Baranek: Talent aplenty at Grundy County opener
Tony Baranek firstname.lastname@example.org | (708) 633-5947 May 1, 2012 7:32PM
D.J. Weltmeyer (16) posted a career-high third-place late-model finish Friday at Grundy County Speedway. | Photo courtesy of Chris Goodaker.
Grundy County Speedway
(First race 8 p.m.)
Friday: Full program
May 11: Street stock special
May 18: Full program
May 25: Late-model Twin-25s.
(First race 7 p.m.)
Saturday: Full program
May 12: Full program
May 19: JEGS/CRA All-Star “100”
May 26: Full program
Updated: June 3, 2012 8:15AM
Just the sight of Joliet’s No. 1 racing son, Brett Sontag, and his No. 5 in the pits at Grundy County Speedway on a very cold April 27 opening night gave yours truly visions of a great late-model title chase in 2012.
Sontag and Eddie Hoffman going head to head every Friday night? It doesn’t get much better.
Then, just as quickly as I got excited ... pfffffffft!
“P.J. Polcyn got me drunk last night and made me do this,” a playful Sontag said after qualifying. “It’s just for one night. We’re shaking it down for him.”
Turned out that Polcyn bought the car from Sontag and plans on campaigning it himself this season.
You might remember this No. 5 from a memorable night a couple of years ago. Sontag, amused by people saying he had an unfair edge with a crate motor, brought out this car with a 9-to-1 compression motor, put Larry Schuler in the crate car and beat him.
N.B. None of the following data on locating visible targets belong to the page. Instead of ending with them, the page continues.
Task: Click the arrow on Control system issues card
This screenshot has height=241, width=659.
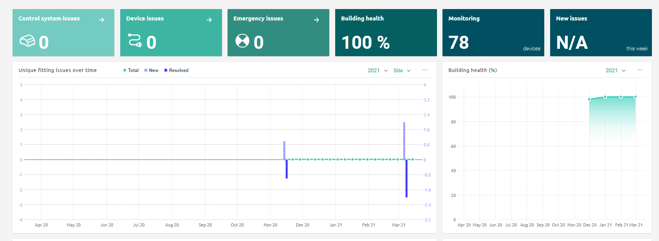Action: pos(101,20)
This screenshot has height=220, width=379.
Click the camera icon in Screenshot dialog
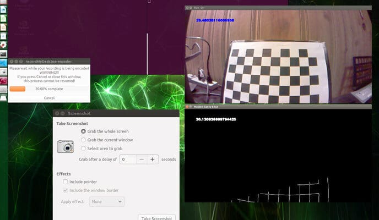tap(65, 146)
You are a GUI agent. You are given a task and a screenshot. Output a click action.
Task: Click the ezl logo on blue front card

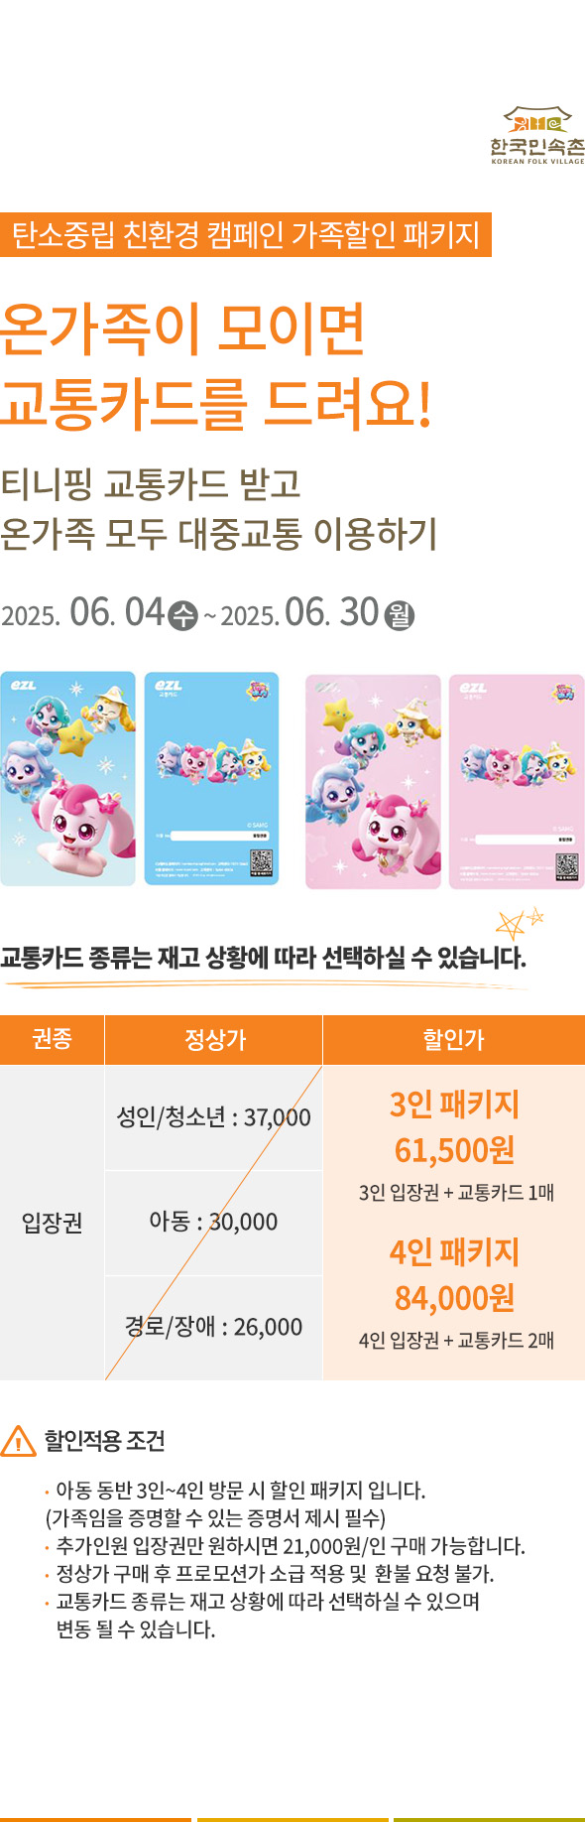point(23,685)
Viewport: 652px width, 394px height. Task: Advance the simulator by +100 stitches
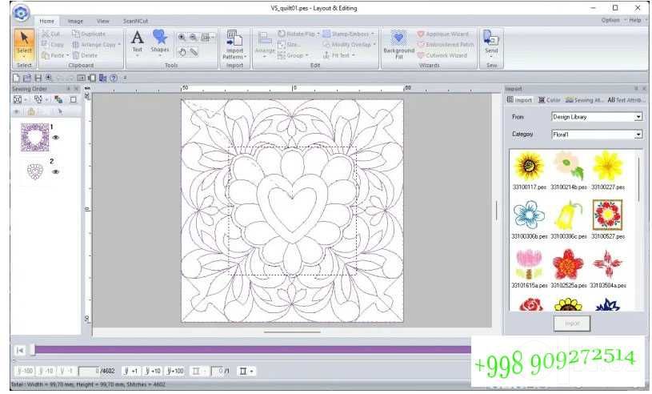(174, 371)
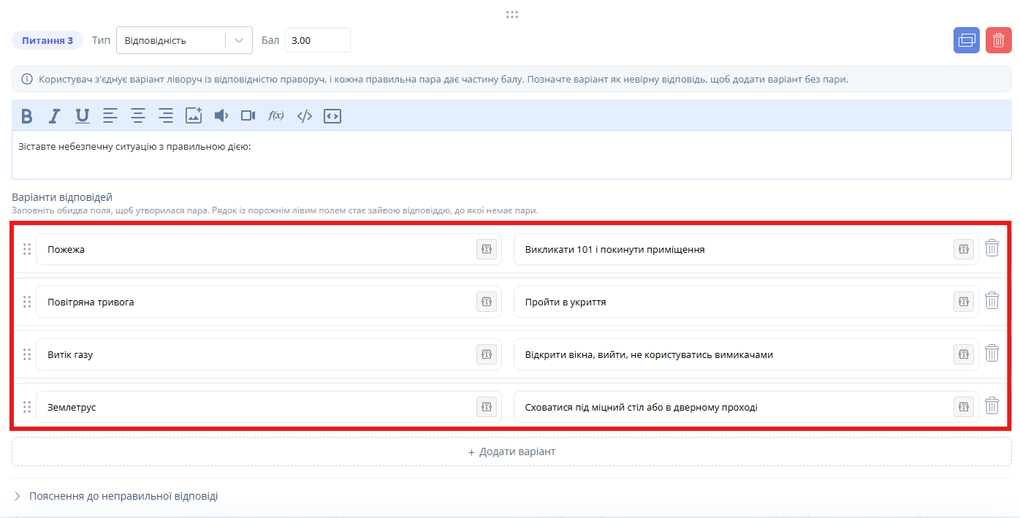
Task: Edit the Бал score field
Action: tap(318, 40)
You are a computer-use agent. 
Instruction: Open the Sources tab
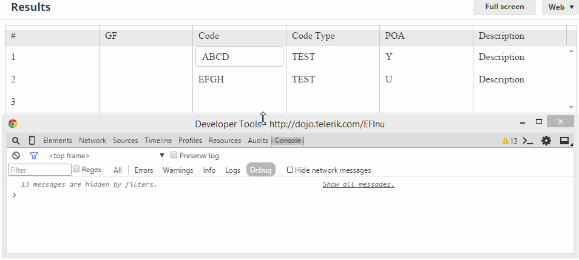pos(125,141)
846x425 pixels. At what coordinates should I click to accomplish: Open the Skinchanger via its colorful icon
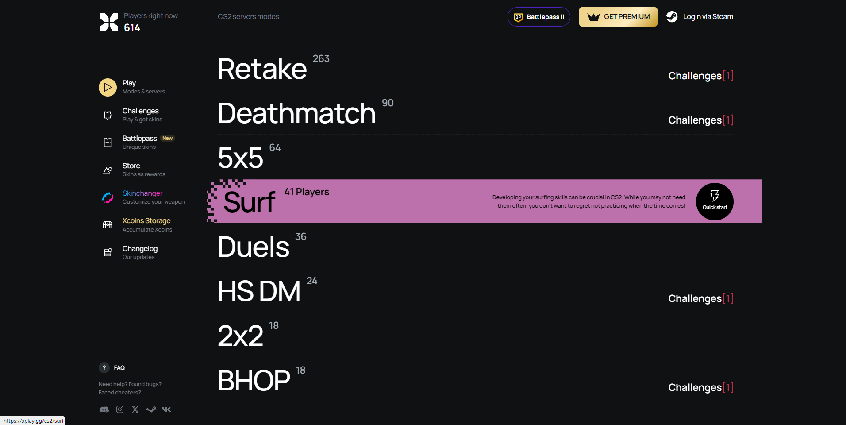tap(108, 197)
Sontag, who won late-model championships at Grundy in 2001, ’02, ’08, ’09 and ’10, said he’ll be running the same type of schedule he did in 2011.
Lots of time on his boat. A little time running on ovals.
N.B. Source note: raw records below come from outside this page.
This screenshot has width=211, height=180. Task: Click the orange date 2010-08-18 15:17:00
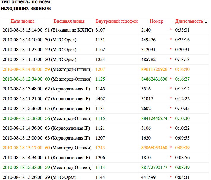pyautogui.click(x=23, y=148)
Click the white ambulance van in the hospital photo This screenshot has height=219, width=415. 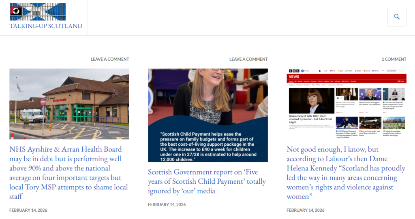(x=34, y=116)
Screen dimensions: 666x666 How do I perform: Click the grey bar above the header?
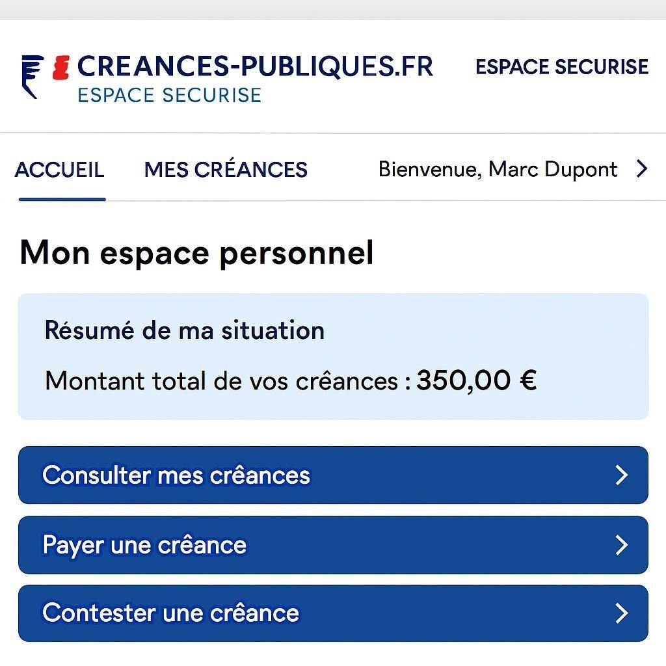coord(333,9)
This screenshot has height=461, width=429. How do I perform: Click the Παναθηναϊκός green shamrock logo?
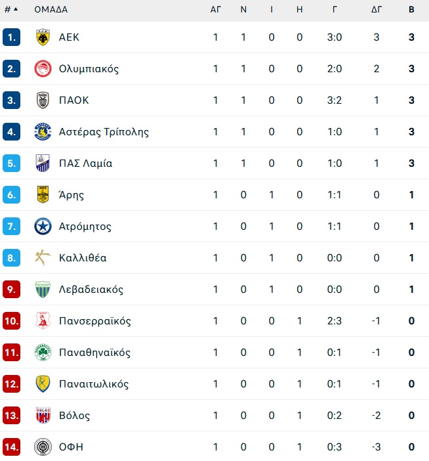click(x=43, y=352)
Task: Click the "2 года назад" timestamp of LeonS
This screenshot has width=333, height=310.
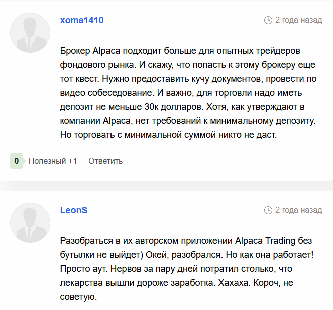Action: [298, 210]
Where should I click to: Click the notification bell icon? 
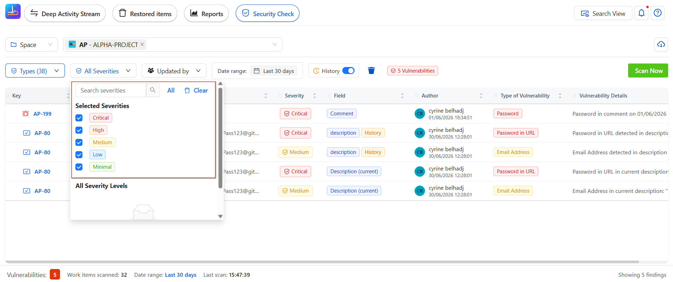click(641, 13)
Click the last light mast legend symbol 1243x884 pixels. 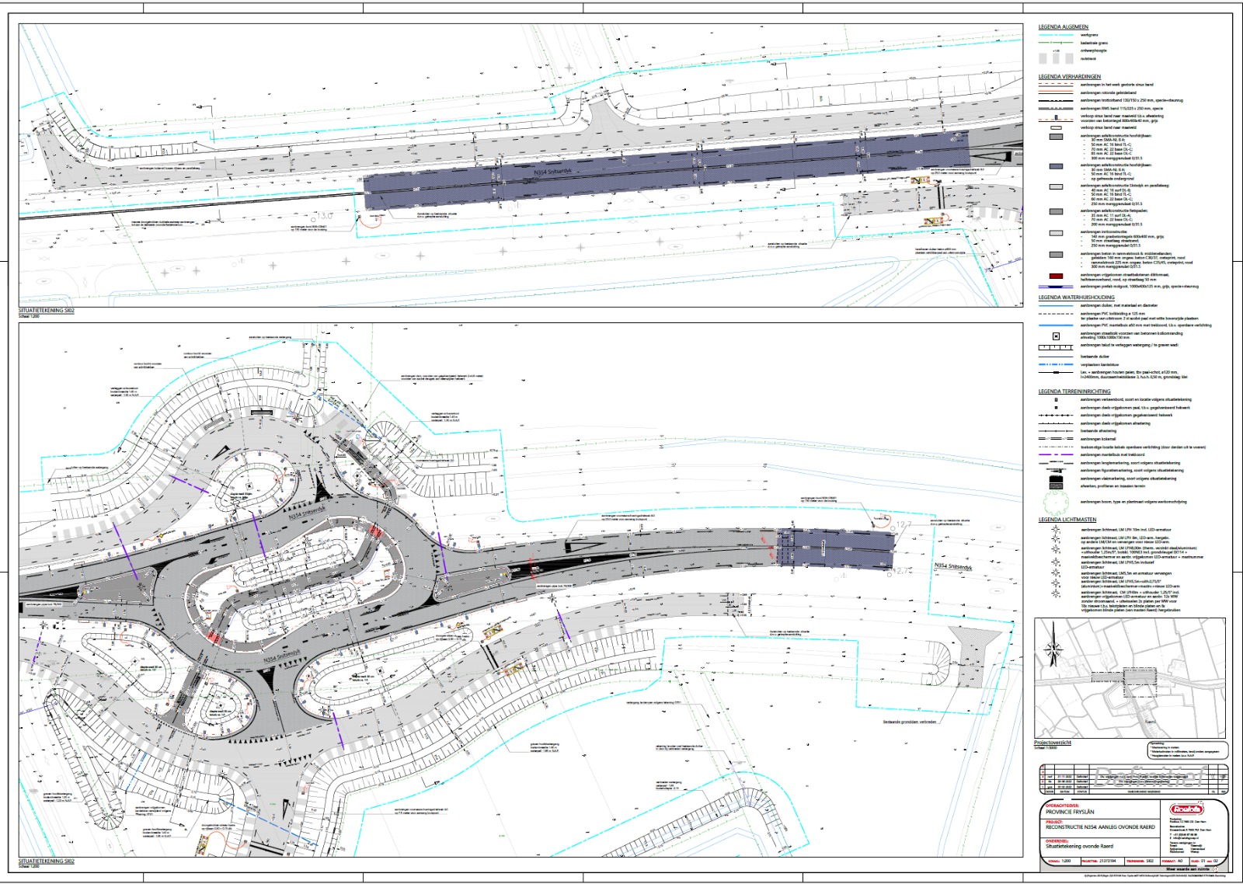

“I don’t know ... I’m just burned out on racing, that’s about it,” Sontag said. “I’ll be out for some of the big shows. I’ve still got the guy who bought my old car, Jim Weber. I’ll be running that in big shows.”
So who’s to challenge Hoffman? Well, maybe the guy who beat him Friday night, Boris Jurkovic. But probably not.
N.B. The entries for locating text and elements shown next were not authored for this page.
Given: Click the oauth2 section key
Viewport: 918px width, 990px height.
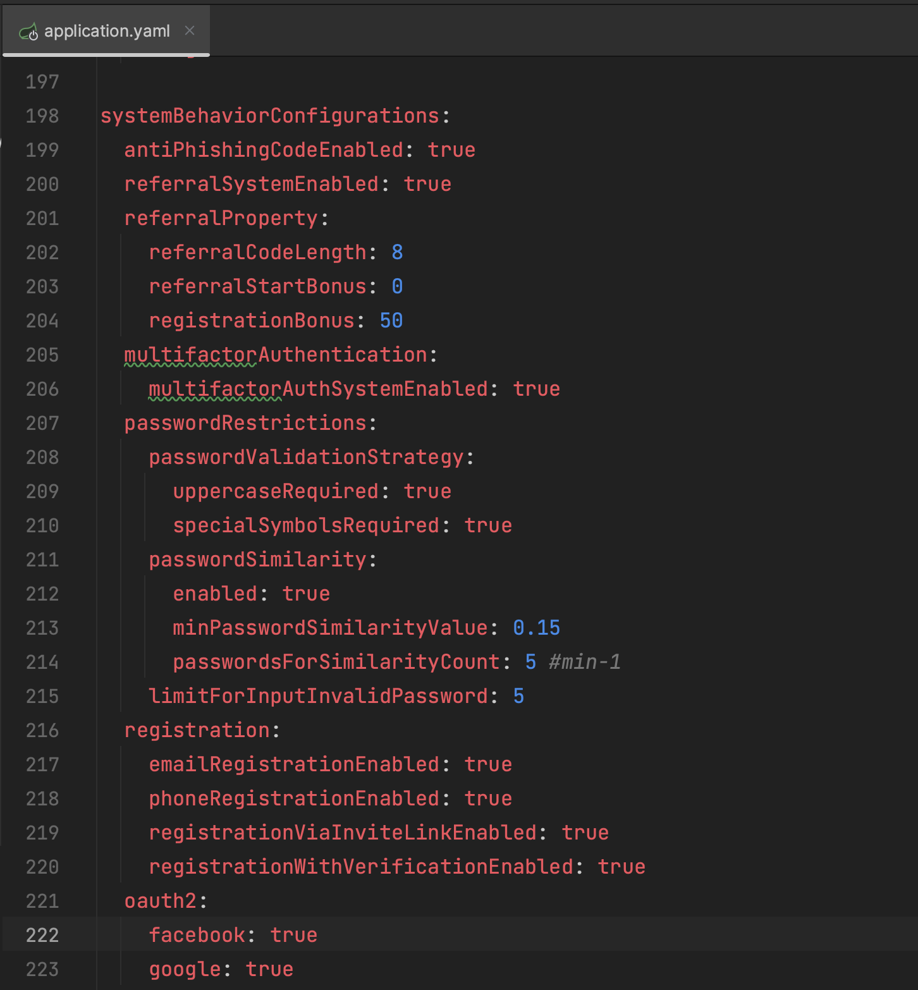Looking at the screenshot, I should point(161,901).
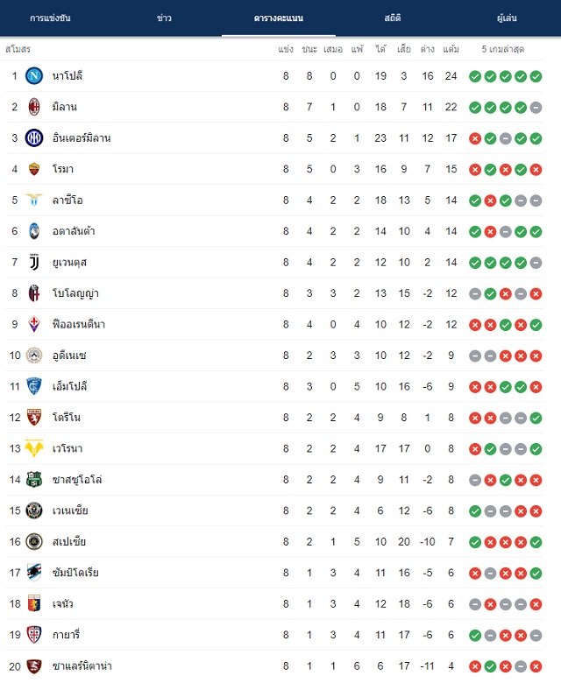This screenshot has width=561, height=690.
Task: Click the Roma club crest
Action: click(x=34, y=169)
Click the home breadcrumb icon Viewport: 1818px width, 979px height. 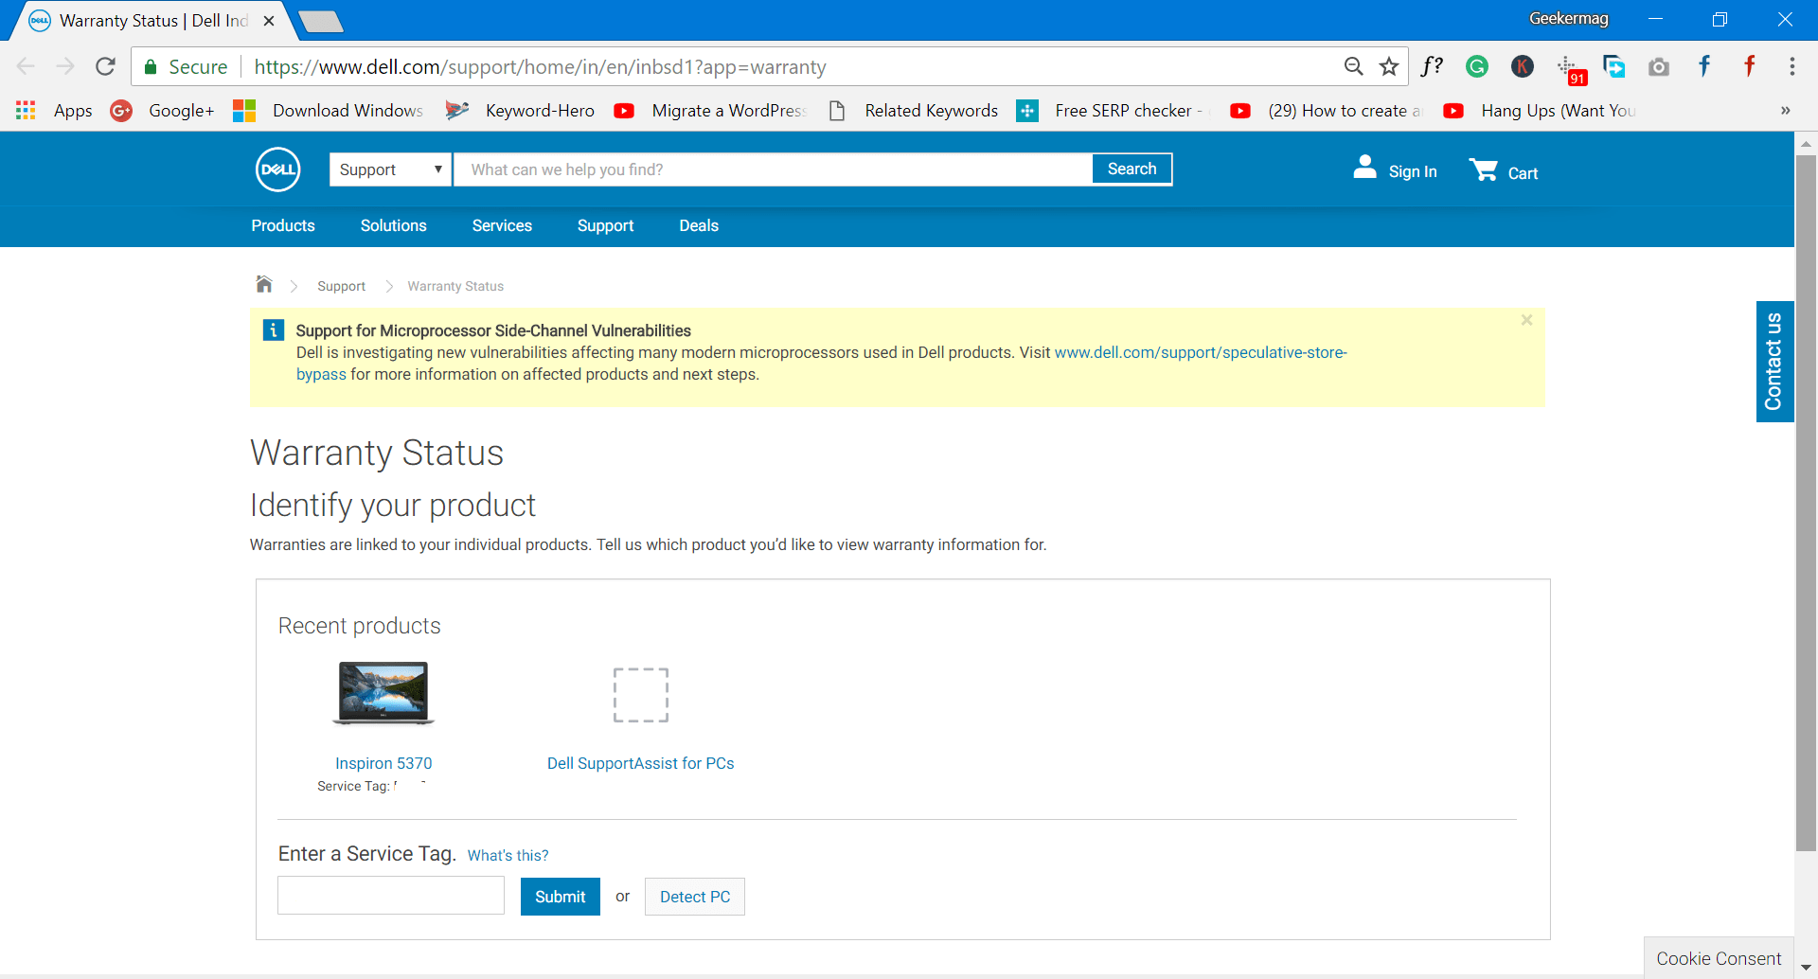264,284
Jurkovic, of Manhattan, said he likely isn’t going to change his independent ways.
“We’re just going to do what we feel like doing. We don’t have any real direction at this point,” Jurkovic said. “I mean, we’re here tonight, but we didn’t know we were coming until today.
“I have to know that my work (repossession business) is more important at my stage in my life. I have good employees, but it’s nice to keep my finger on things.”
Jurkovic acknowledged it would be tempting to come back this week if he won the feature on Friday. Of course, he did, in spine-chilling fashion over Hoffman, who had the nose of his No. 8 all over Jurkovic’s back bumper during the final 10 laps.
“Eddie is probably as good as they get here,” Jurkovic said afterward. “It got a little tight, and I want to thank him for racing me clean. I didn’t feel like I was out of control at all.”
And his promise to come back this week?
“I didn’t say that,” Jurkovic shouted, laughing. “I said I would think about it.”
One contender who definitely plans on giving Hoffman a run for the crown is two-time (2000, ’06) titlist Pat Kelly.
Kelly, back in his familiar orange No. 16, won the trophy dash and was having a good run in the feature when he had contact with Sontag while they were battling for first. Both went around and had to restart in the back. Sontag finished fifth, Kelly sixth.
“We’re planning on running all year and having a little fun,” Kelly said. “My son (Nathan) is doing street stocks. He’s come a long way in the last couple of years. We took a lot of time off trying to get him where he is, and now he’s doing pretty well on his own. I don’t think he needs all that much attention from me.”
Nathan Kelly, meanwhile, ran down and passed veteran Randy Weese in the final laps to capture the street stock main.
A late-model dark horse at Grundy in 2012 might very well be D.J. Weltmeyer, who was third in Friday’s main and looked comfortable in doing so.
Weltmeyer, the son of longtime area ace Dave Weltmeyer, has been taking a lot of small steps over the past two seasons. The younger Weltmeyer looks ready to make his first big leap, driving with his dad’s No. 16 on the side of his car.
Both he and the car looked a little different than they did in ’11.
“I’d like to think it’s a combination of both,” he said. “The guys on the crew worked hard all week. And we’ve been doing a little training during the offseason. I’ve been trying to get in better shape and use my age (19) as an advantage. I’m just excited to be out here and doing better.”
The Mid-American division, meanwhile, appears alive and well. Ron Vandermeir paced a healthy field, beating out John McMahon in the first 25-lap main event of the season.